» **What to work on**:
All records given below must be printed word for word.
....
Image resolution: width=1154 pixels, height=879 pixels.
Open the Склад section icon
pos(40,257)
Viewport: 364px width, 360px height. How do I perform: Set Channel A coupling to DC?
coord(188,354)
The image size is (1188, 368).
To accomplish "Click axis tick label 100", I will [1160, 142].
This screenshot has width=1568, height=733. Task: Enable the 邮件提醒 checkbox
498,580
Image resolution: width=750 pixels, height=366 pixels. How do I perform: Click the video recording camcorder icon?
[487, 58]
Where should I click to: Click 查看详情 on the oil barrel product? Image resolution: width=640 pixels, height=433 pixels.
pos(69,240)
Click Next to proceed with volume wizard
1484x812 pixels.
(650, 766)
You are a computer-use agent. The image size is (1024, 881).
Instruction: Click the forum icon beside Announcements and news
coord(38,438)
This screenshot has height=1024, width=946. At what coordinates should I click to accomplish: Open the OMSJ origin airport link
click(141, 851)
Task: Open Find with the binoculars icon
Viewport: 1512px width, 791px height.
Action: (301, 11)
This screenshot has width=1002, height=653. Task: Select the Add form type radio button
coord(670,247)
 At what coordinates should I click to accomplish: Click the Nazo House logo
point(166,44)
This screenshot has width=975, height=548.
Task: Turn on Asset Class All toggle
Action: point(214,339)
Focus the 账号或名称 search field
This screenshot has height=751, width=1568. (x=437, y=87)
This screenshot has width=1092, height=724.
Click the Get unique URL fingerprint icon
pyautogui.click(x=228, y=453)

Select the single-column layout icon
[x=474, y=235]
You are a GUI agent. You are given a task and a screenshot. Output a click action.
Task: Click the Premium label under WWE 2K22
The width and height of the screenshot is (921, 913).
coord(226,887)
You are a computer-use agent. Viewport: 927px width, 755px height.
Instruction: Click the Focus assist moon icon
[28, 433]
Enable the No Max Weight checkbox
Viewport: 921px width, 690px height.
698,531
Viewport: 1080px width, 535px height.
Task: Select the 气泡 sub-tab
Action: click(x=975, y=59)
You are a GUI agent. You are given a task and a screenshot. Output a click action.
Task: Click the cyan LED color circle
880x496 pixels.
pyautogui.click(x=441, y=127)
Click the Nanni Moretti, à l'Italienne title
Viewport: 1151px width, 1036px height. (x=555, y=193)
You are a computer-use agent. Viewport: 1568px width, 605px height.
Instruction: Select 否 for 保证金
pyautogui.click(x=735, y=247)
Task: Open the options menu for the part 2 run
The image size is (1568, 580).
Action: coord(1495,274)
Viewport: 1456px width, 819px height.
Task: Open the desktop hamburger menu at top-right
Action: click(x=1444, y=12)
....
» **Exercise output**:
Image resolution: width=1154 pixels, height=879 pixels.
Open the Склад section icon
pos(40,257)
Viewport: 364px width, 360px height. How do I perform: Set Channel A coupling to DC?
coord(188,354)
The image size is (1188, 368).
To accomplish "Click axis tick label 100", I will [1160, 142].
This screenshot has width=1568, height=733. Task: Enable the 邮件提醒 checkbox
498,580
Image resolution: width=750 pixels, height=366 pixels. How do I perform: Click the video recording camcorder icon?
[487, 58]
Where should I click to: Click 查看详情 on the oil barrel product? Image resolution: width=640 pixels, height=433 pixels.
pos(69,240)
Click Next to proceed with volume wizard
1484x812 pixels.
(650, 766)
You are a computer-use agent. The image size is (1024, 881).
Instruction: Click the forum icon beside Announcements and news
coord(38,438)
This screenshot has height=1024, width=946. At what coordinates should I click to accomplish: Open the OMSJ origin airport link
click(141, 851)
Task: Open Find with the binoculars icon
Viewport: 1512px width, 791px height.
Action: (301, 11)
This screenshot has width=1002, height=653. Task: Select the Add form type radio button
coord(670,247)
 At what coordinates should I click to accomplish: Click the Nazo House logo
point(166,44)
This screenshot has width=975, height=548.
Task: Turn on Asset Class All toggle
Action: point(214,339)
Focus the 账号或名称 search field
This screenshot has height=751, width=1568. (x=437, y=87)
This screenshot has width=1092, height=724.
Click the Get unique URL fingerprint icon
pyautogui.click(x=228, y=453)

Select the single-column layout icon
[x=474, y=235]
You are a GUI agent. You are given a task and a screenshot. Output a click action.
Task: Click the Premium label under WWE 2K22
The width and height of the screenshot is (921, 913).
coord(226,887)
You are a computer-use agent. Viewport: 927px width, 755px height.
Instruction: Click the Focus assist moon icon
[28, 433]
Enable the No Max Weight checkbox
Viewport: 921px width, 690px height.
698,531
Viewport: 1080px width, 535px height.
Task: Select the 气泡 sub-tab
Action: click(x=975, y=59)
You are a GUI agent. You are given a task and a screenshot. Output a click action.
Task: Click the cyan LED color circle
880x496 pixels.
pyautogui.click(x=441, y=127)
Click the Nanni Moretti, à l'Italienne title
Viewport: 1151px width, 1036px height. (x=555, y=193)
You are a computer-use agent. Viewport: 1568px width, 605px height.
Instruction: Select 否 for 保证金
pyautogui.click(x=735, y=247)
Task: Open the options menu for the part 2 run
The image size is (1568, 580).
Action: coord(1495,274)
Viewport: 1456px width, 819px height.
Task: Open the desktop hamburger menu at top-right
Action: click(x=1444, y=12)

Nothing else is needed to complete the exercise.